L’incertezza normativa è rilevante giuridicamente in quanto sia riferita soggettivamente ai soli giudici. Infatti, l’efficacia di esenzione dalla responsabilità amministrativa tributaria, che il legislatore attribuisce all’incertezza normativa oggettiva, comporta che essa debba essere intesa in maniera molto restrittiva, dovendosi escludere anzitutto che l’ambiente fattuale di incertezza creato dai fatti produttivi delle norme sia da rapportare, non di fatto, ma giuridicamente, non solo al generico contribuente, ma anche a quei contribuenti che pure, per la loro perizia professionale, siano capaci di interpretazione normativa qualificata (studiosi, professionisti legali, operatori giuridici di elevato livello professionale) (Corte di cassazione 28 maggio 2007, n. 12442).
Inoltre, è da escludere che l’incertezza oggettiva sia da rapportare all’ufficio tributario, perché il titolare del potere d’imposizione tributaria deve svolgere continuamente un’attività d’interpretazione normativa, del cui risultato sì deve dichiarare certo a prescindere dalle difficoltà incontrate, con la conseguenza che l’ufficio tributario non disapplicherà mai, di sua iniziativa, le sanzioni amministrative tributarie; esso, infatti, al pari del giudice, ma in ragione di un dovere diverso – il dovere d’ufficio amministrativo – non può avere incertezze, perché è tenuto a dare attuazione alla norma giuridica tributaria, dopo averla previamente individuata (Corte di Cassazione sentenza del 18 aprile 2003, n. 6251).

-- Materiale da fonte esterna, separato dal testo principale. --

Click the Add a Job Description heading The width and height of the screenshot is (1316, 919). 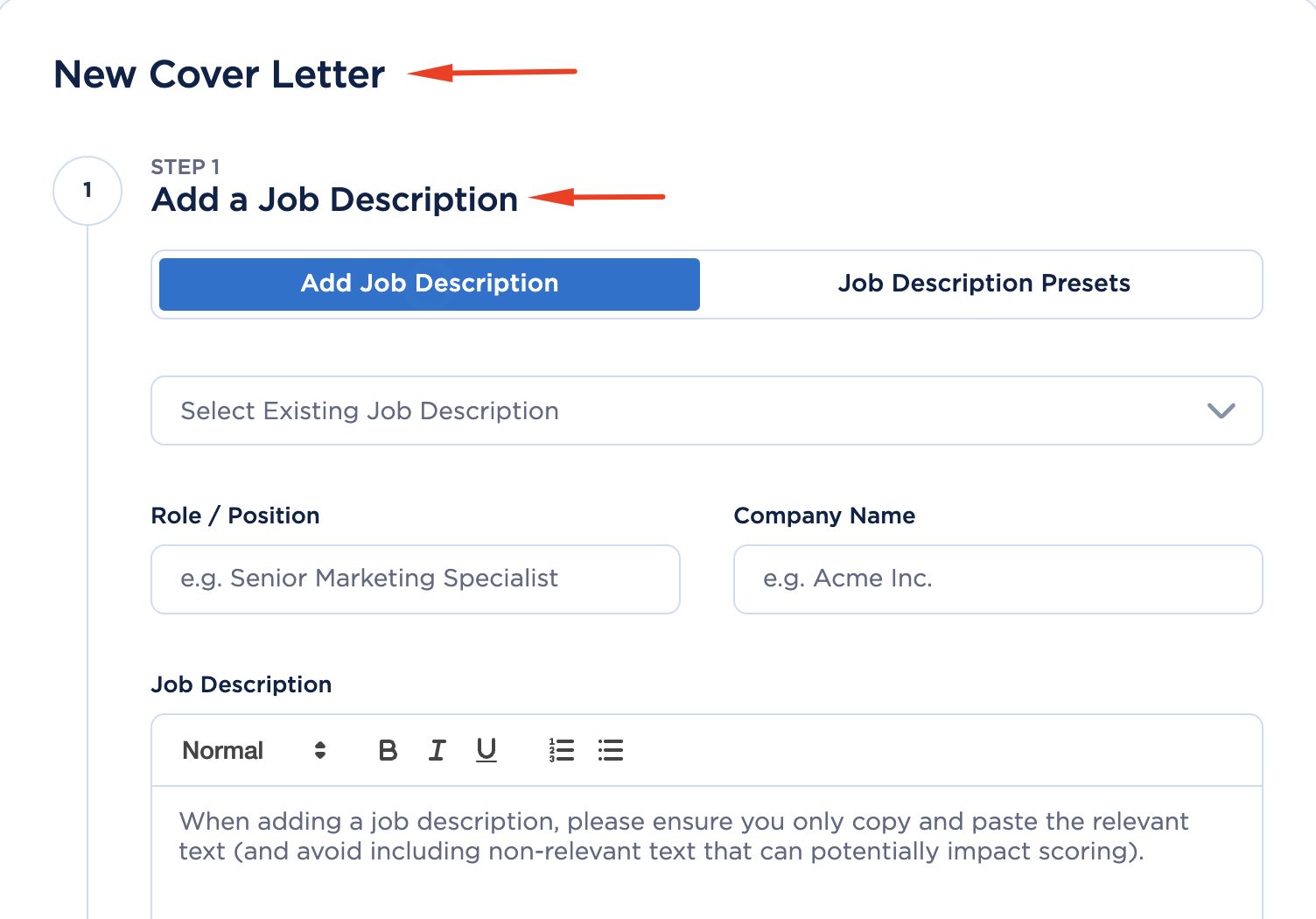pos(334,200)
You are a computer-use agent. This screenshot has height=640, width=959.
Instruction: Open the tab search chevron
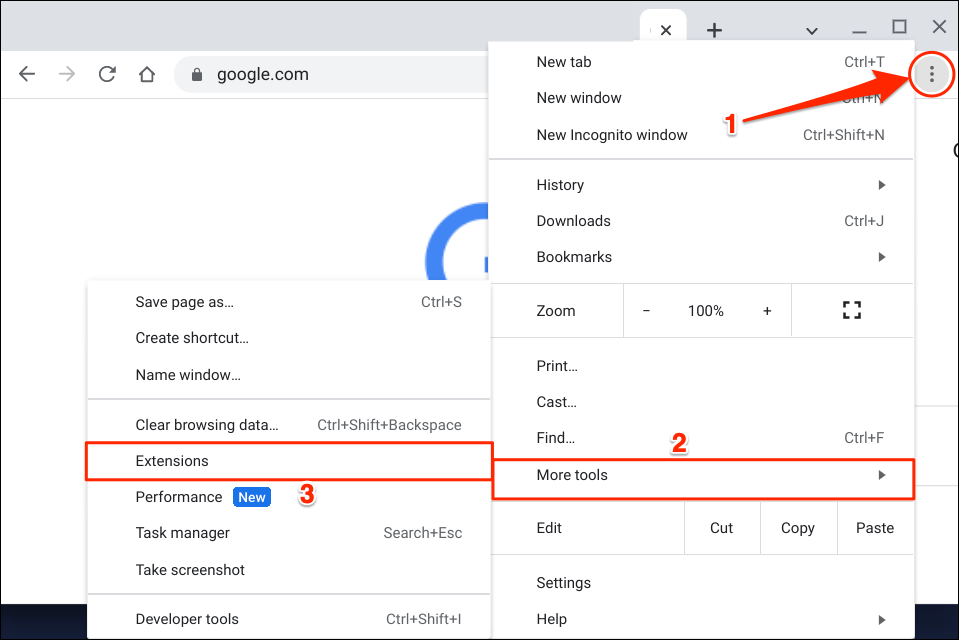[812, 30]
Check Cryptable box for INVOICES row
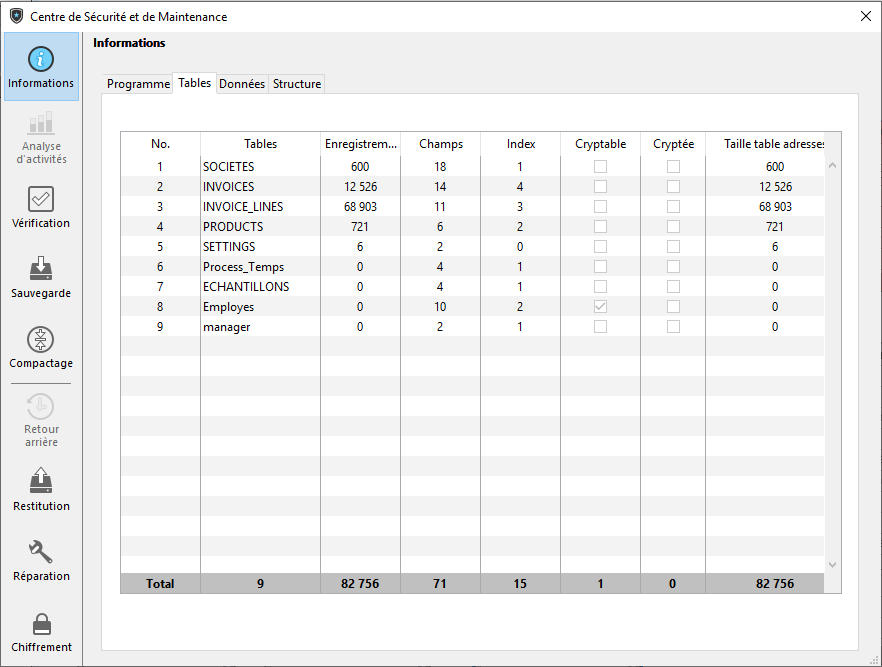The height and width of the screenshot is (667, 882). click(600, 187)
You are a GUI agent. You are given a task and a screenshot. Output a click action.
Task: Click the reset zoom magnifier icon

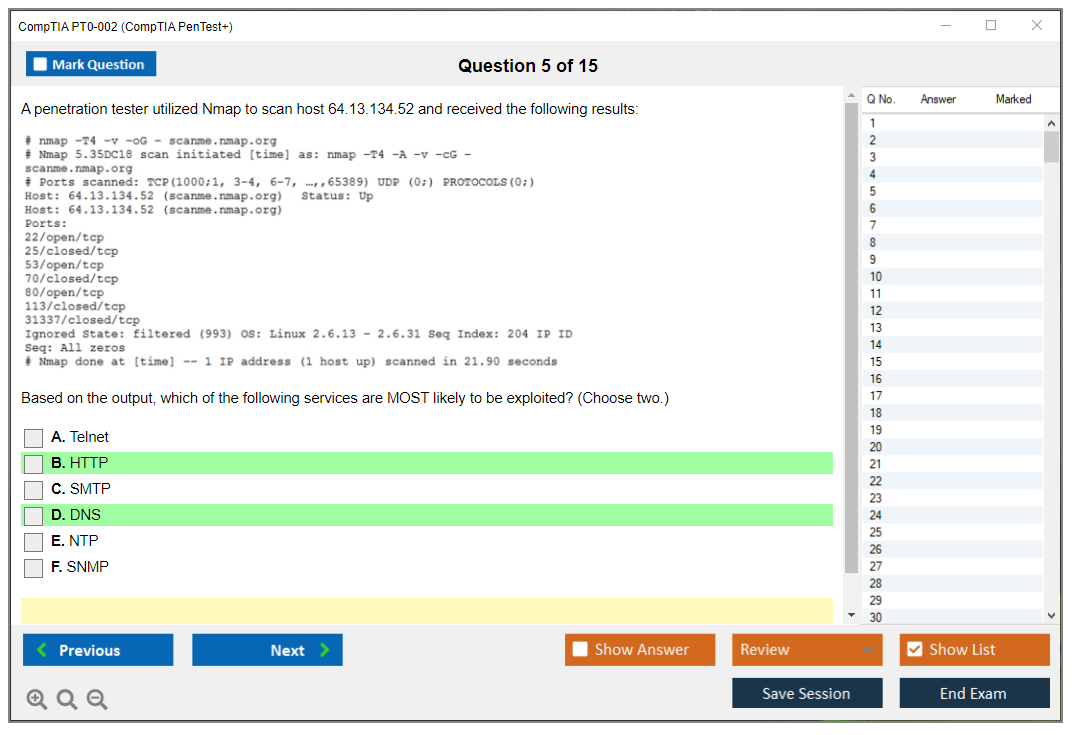pyautogui.click(x=67, y=700)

L’applicazione dell’art. 8 del dlgs n. 546/92 è rimessa al discrezionale apprezzamento del giudice, motivo per cui, in assenza di una esplicita richiesta da parte del contribuente, la mancata concessione del beneficio non può costituire motivo di doglianza in sede di gravame.
Diversamente nell’ipotesi in cui il contribuente abbia espressamente richiesto il beneficio; in tal caso, l’eventuale diniego deve essere esaurientemente motivato, potendo, in difetto, essere sollevata censura per vizio di omessa pronuncia.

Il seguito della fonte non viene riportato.